Students will learn about work organization and job design, personnel recruitment and selection, performance monitoring and improvement, and compensation management. Students will learn that personnel management and staff development within human service organizations involve shared responsibility and active participation. Issues pertaining to dimensions of identity (ability, age, class, color, culture, ethnicity, family structure, gender [including gender identity and gender expression], marital status, national origin, race, religion or spirituality, sex, and sexual orientation) will be given special attention, particularly in the areas of recruitment, promotion, compensation, and benefits. Emphasis will also be placed on assessing and developing organizational cultures that are inclusive and maximize their positive impact.

Objectives

Upon completion of the course, students will be able to:
● Plan and implement a developmentally oriented staff and volunteer recruitment, hiring, performance appraisal, and personnel assessment program (EPAS 4, 6, 8)
● Conduct a job analysis and assist administrators in correcting job design problems. (EPAS 7, 8, 9)
● Identify and assess human diversity in the workplace and develop affirmative action programs and policies with investigative procedures and consequences. (EPAS 7, 9, PODS)
● Identify and critique an agency's compensation plan and develop a corrective action plan as appropriate. (EPAS 6, 7, 8, PODS)
● Develop and write sexual harassment policies with investigative procedures and consequences. (EPAS 6, 8, PODS)
● Discuss ethical concerns related to the management of human resources. (PODS)

Design

This course is designed to maximize the inclusion of all students in the learning and application of advanced social work practice with projects and programs. This course will use multiple methods including but not limited to: lectures, demonstrations, case studies, readings, guest speakers, discussions, written assignments, individual and group exercises. The primary pedagogy will be experiential, involving problem-solving, project planning, simulations and hands-on applications of real-world situations arising in the field.

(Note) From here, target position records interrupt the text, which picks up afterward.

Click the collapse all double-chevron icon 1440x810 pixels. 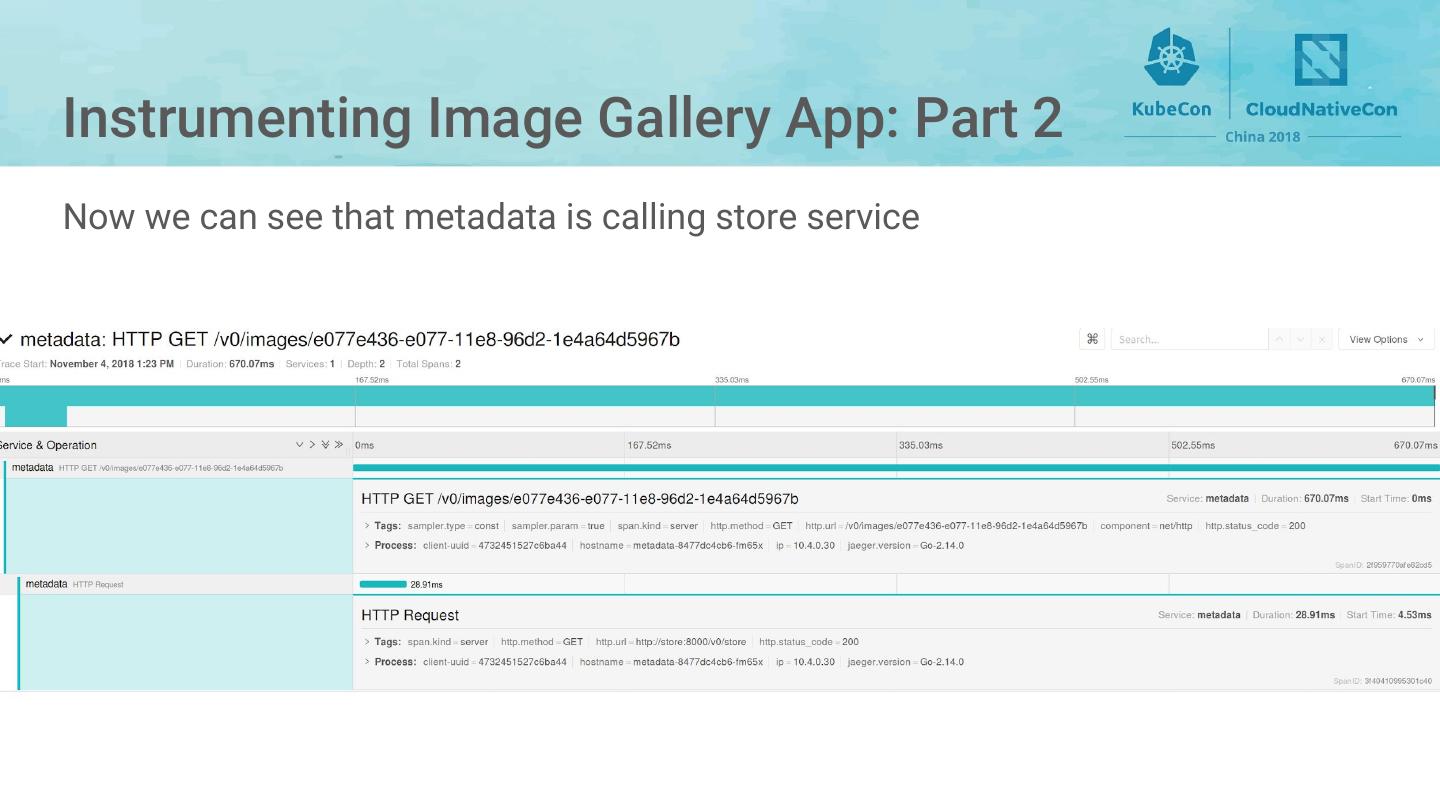[x=339, y=445]
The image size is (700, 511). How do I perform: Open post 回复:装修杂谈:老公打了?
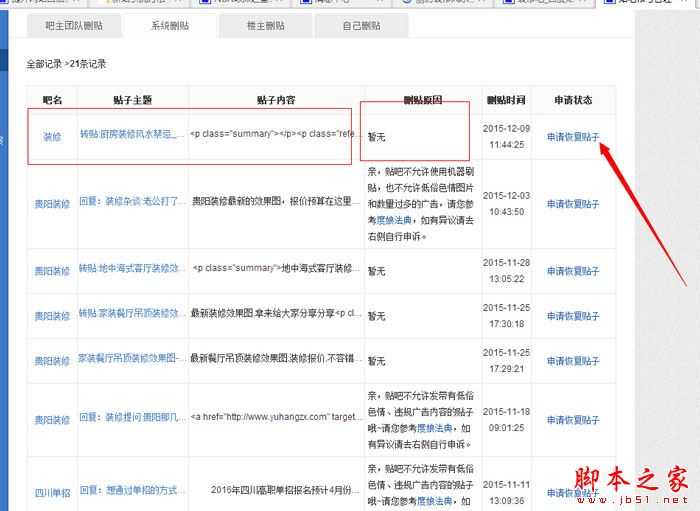(133, 202)
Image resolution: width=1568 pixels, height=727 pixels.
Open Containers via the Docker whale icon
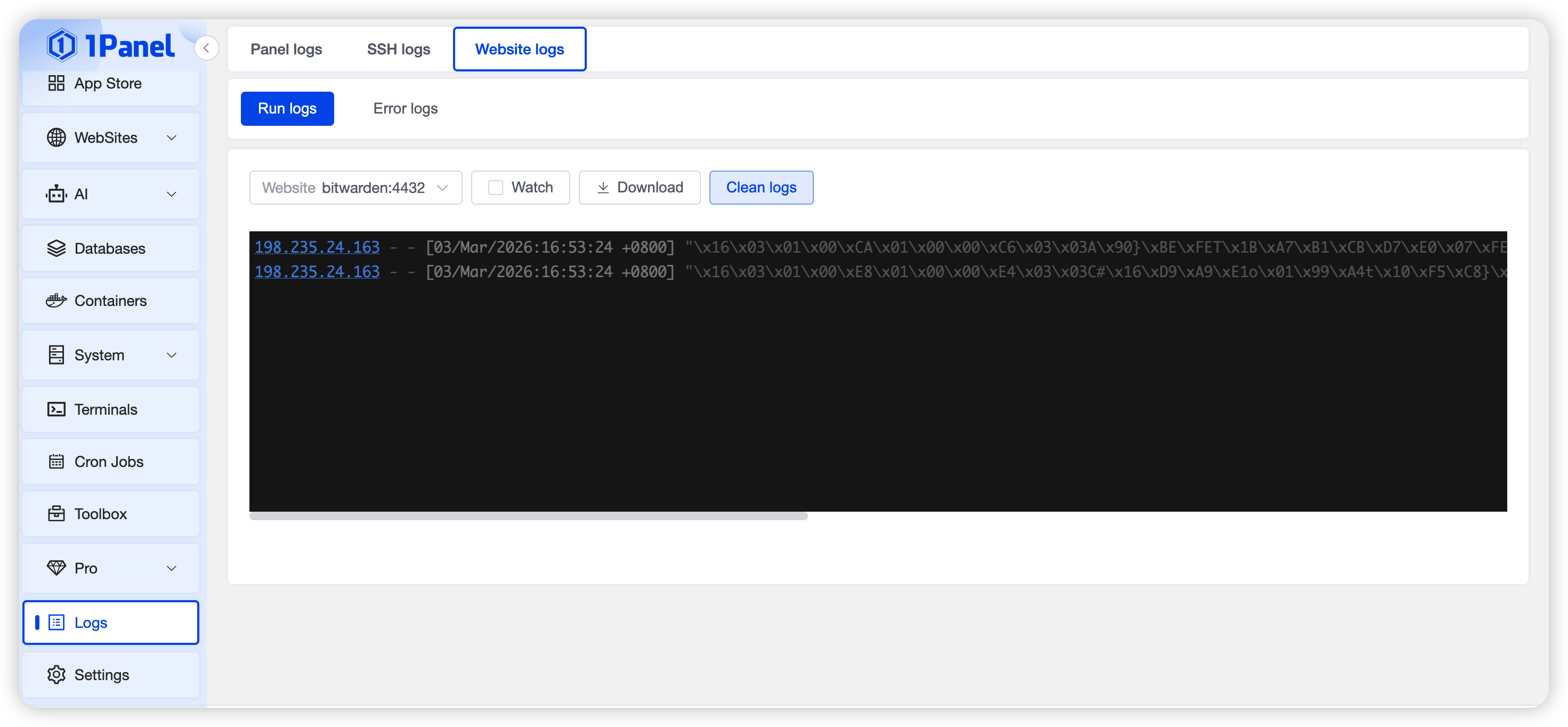56,301
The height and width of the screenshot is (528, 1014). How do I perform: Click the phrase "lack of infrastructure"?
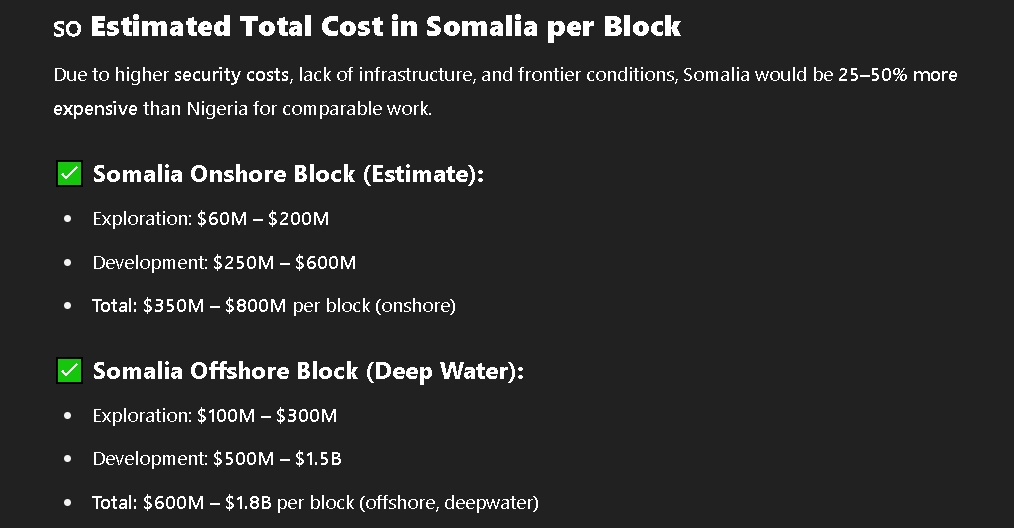349,75
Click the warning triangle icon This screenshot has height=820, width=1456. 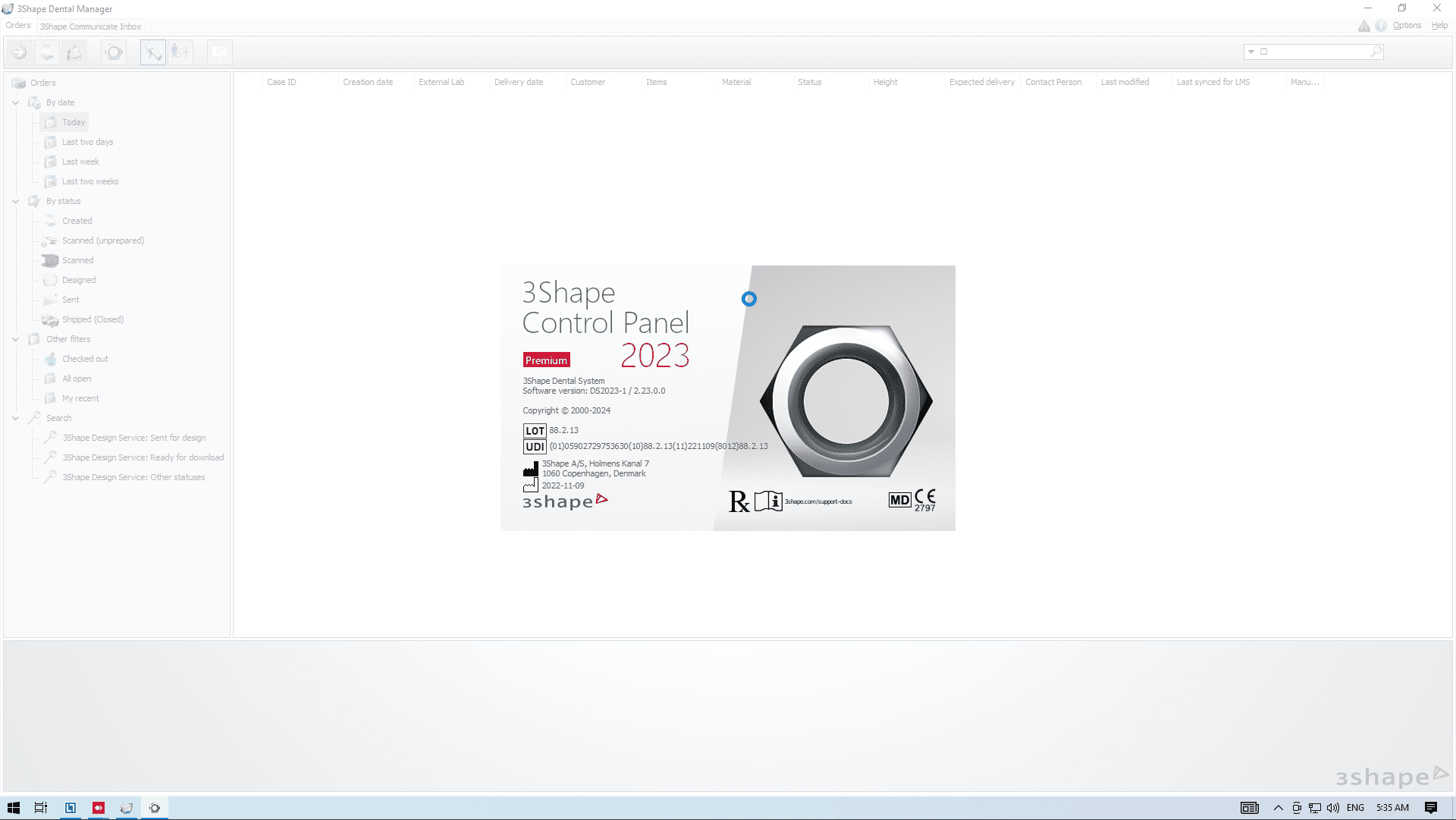(1363, 26)
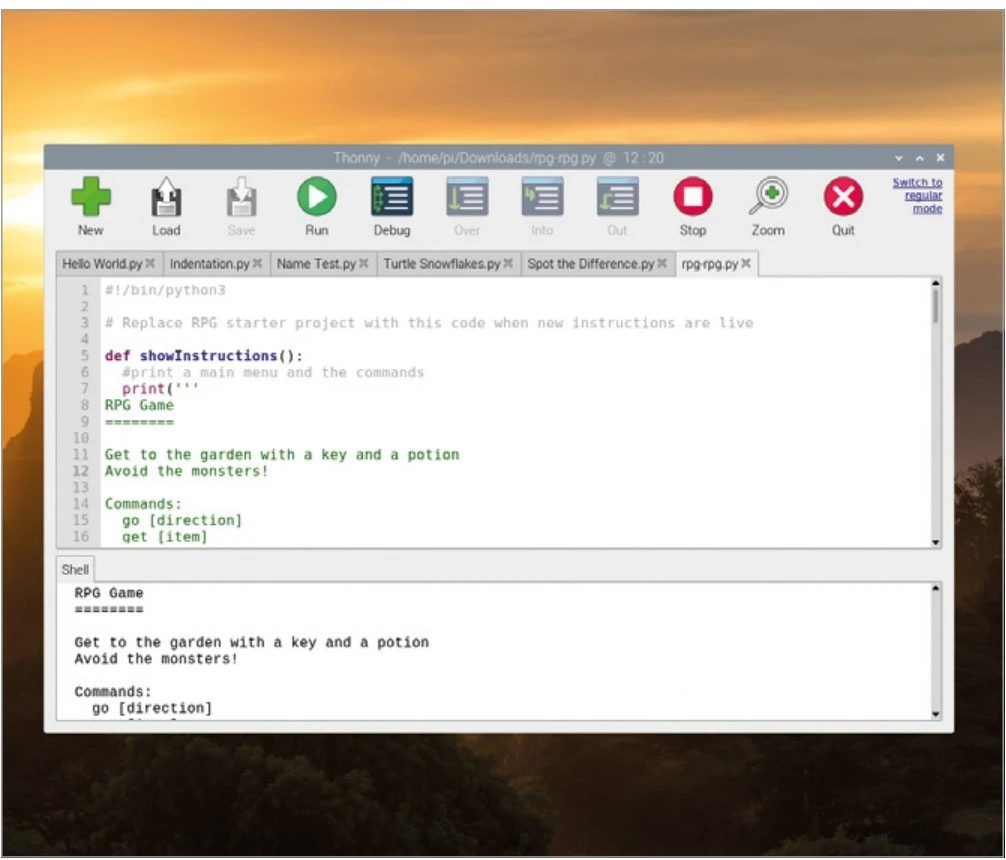Click the Shell scrollbar up arrow
This screenshot has height=860, width=1006.
936,588
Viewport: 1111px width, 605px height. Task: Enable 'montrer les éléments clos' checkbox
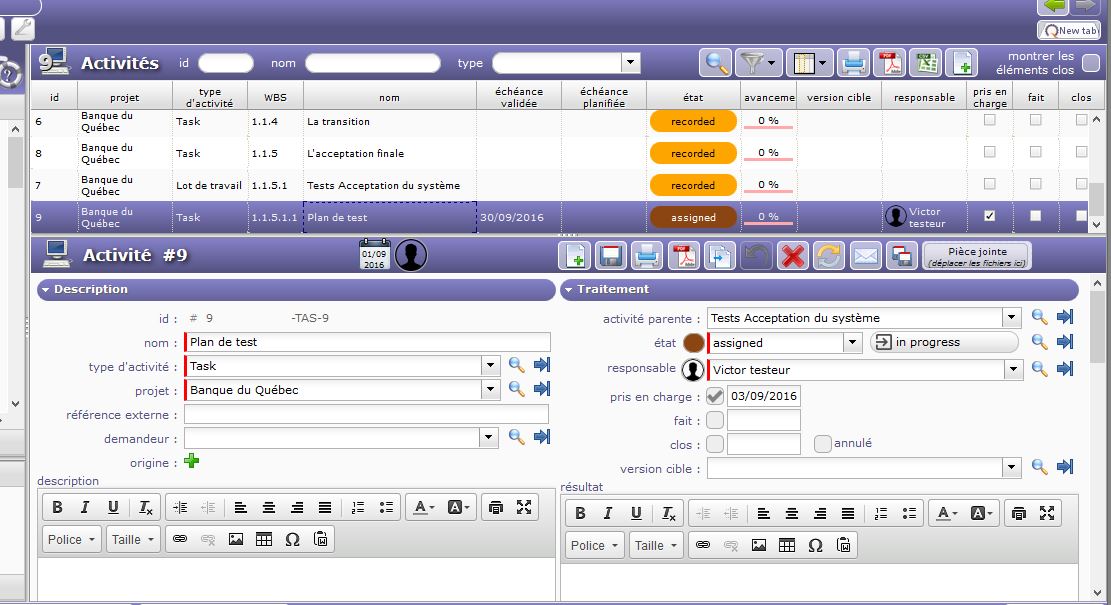[x=1091, y=64]
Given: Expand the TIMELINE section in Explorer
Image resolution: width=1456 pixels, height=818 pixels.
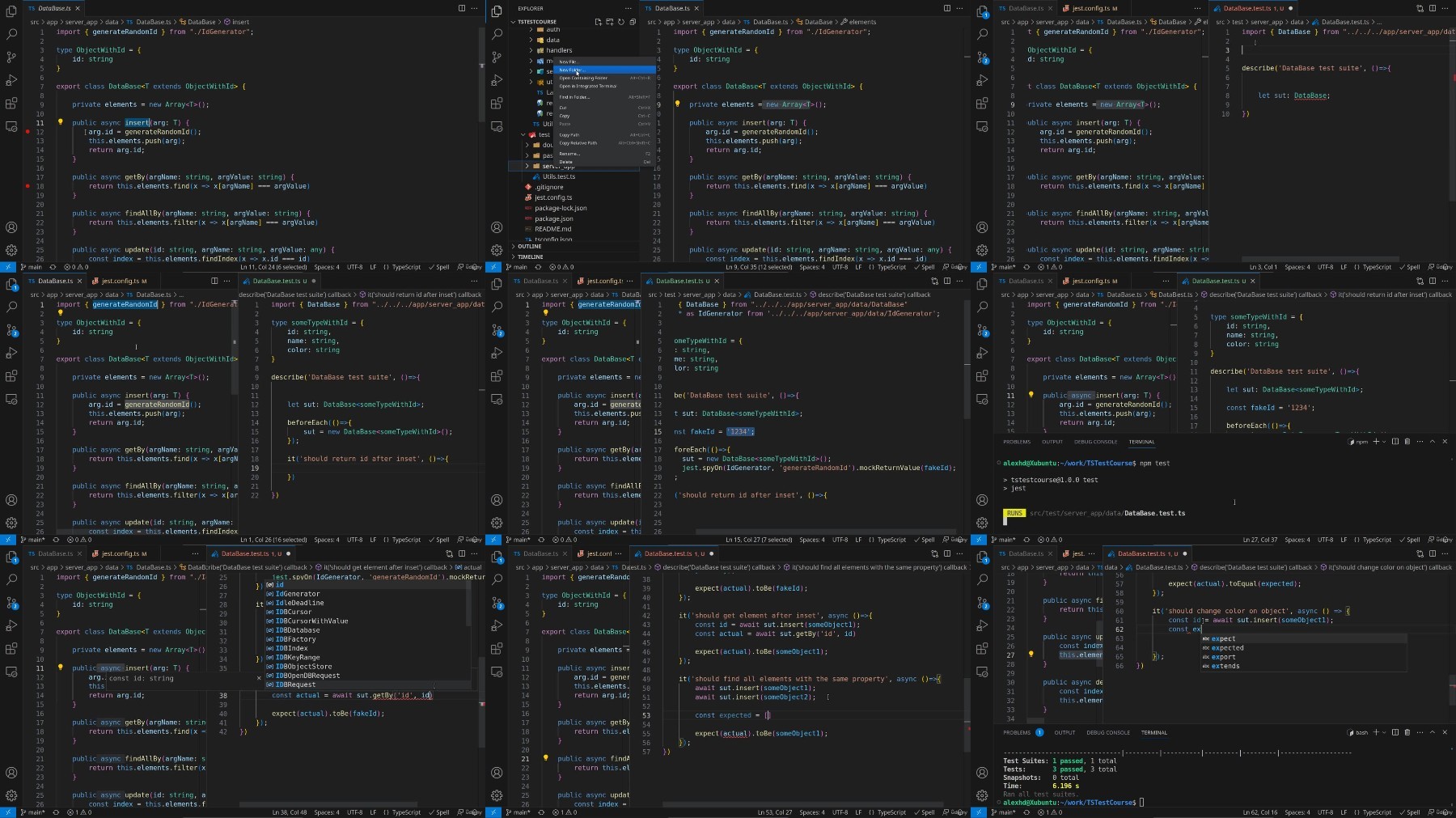Looking at the screenshot, I should point(531,256).
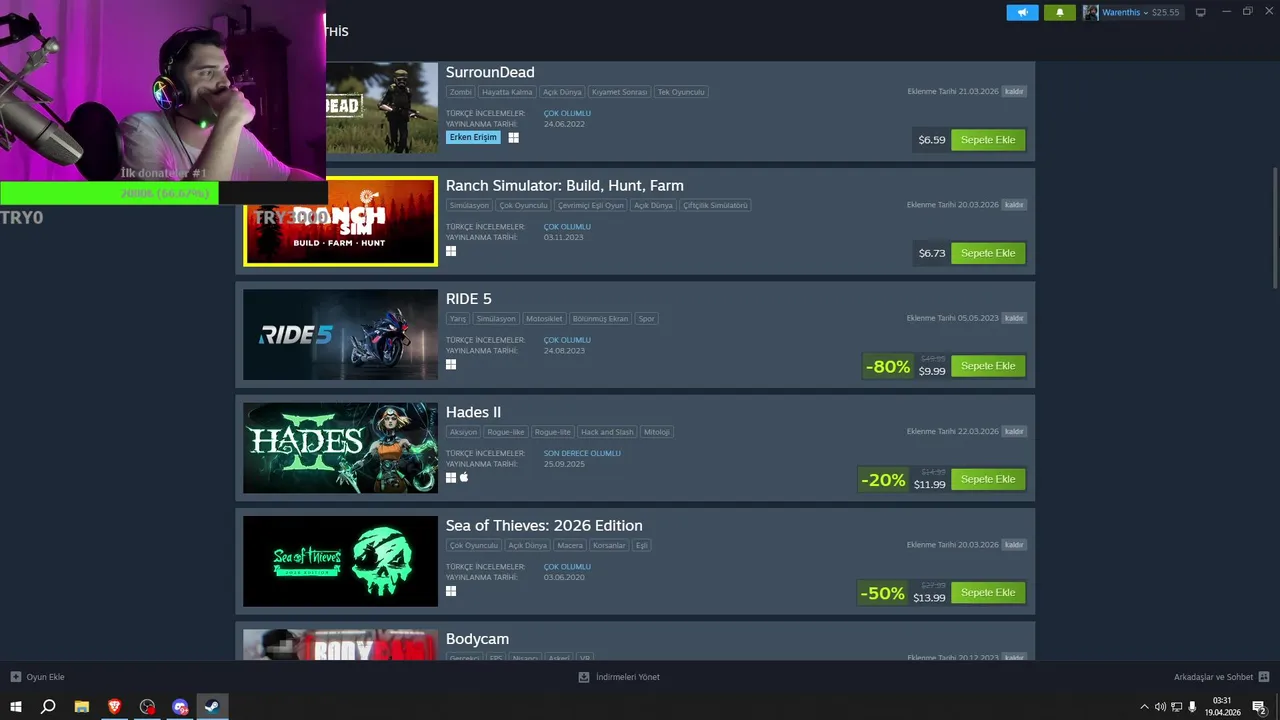
Task: Open the green notifications bell
Action: point(1060,12)
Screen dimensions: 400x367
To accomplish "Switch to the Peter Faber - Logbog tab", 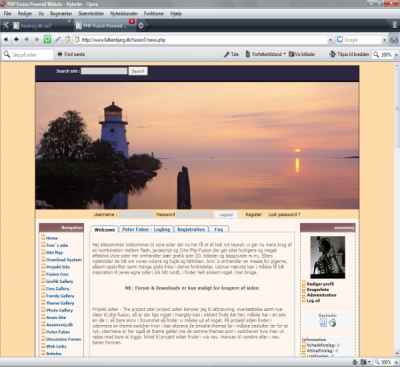I will tap(146, 229).
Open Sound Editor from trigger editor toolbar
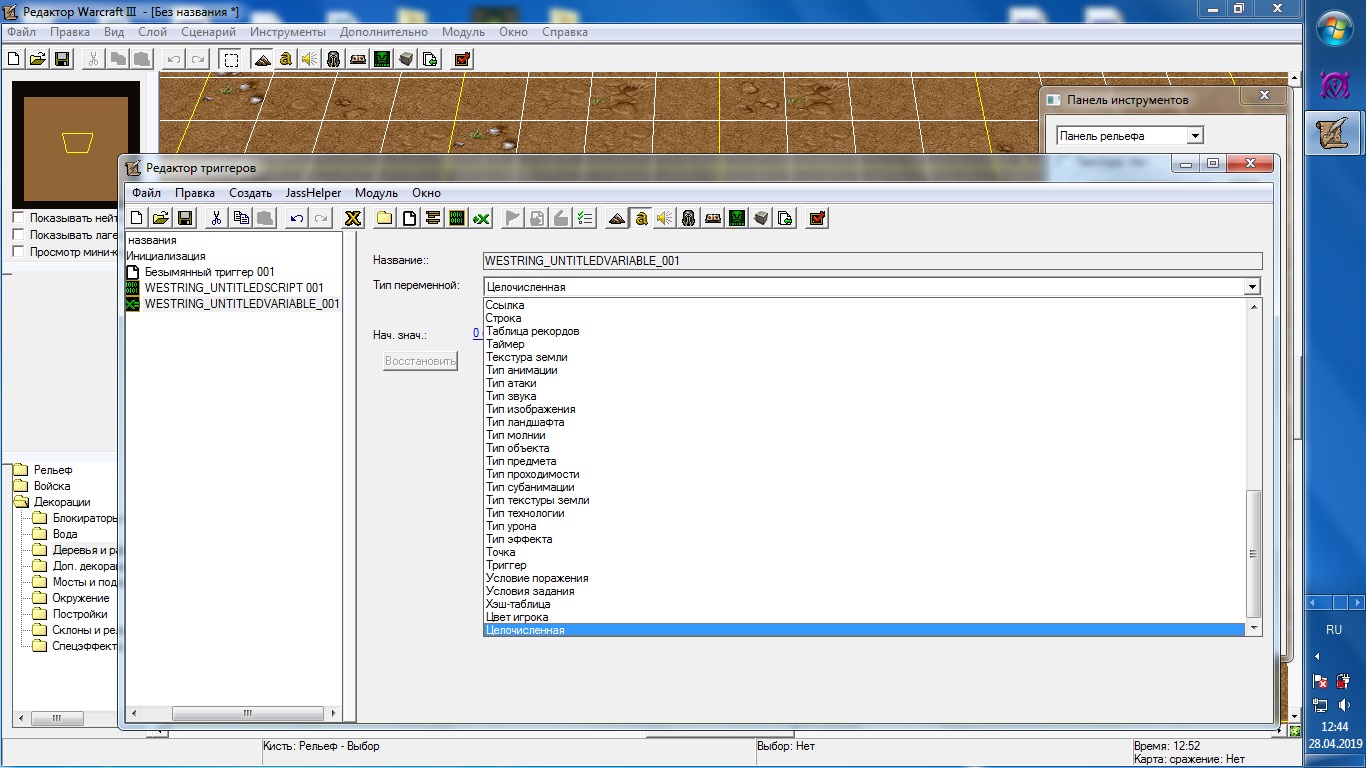This screenshot has width=1366, height=768. click(665, 218)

Intensive Focus on Privilege, Oppression, Diversity and Social Justice (PODS)

This course integrates PODS content and skills with a special emphasis on the identification of theories, practice and/or policies that promote social justice, illuminate injustices and are consistent with scientific and professional knowledge. Through the use of a variety of instructional methods, this course will support students developing a vision of social justice, learn to recognize and reduce mechanisms that support oppression and injustice, work toward social justice processes, apply intersectionality and intercultural frameworks and strengthen critical consciousness, self-knowledge and self-awareness to facilitate PODS learning.

Students will develop the capacity to identify ways in which gender, race, ethnicity, social class, age, and other forms of social stratification and disenfranchisement influence and are impacted by human resource policies and procedures, particularly those related to recruiting, hiring, retention, promotion, and termination. This course will help students to understand the potential for social and economic exploitation in human service agencies. Students will analyze movements to decertify and reclassify workers, destabilize labor unions, and shift salaried/hourly employees with benefits to contract workers without benefits in terms of organization and community impact. This course will present approaches that prevent such exploitation and work proactively to realign agencies.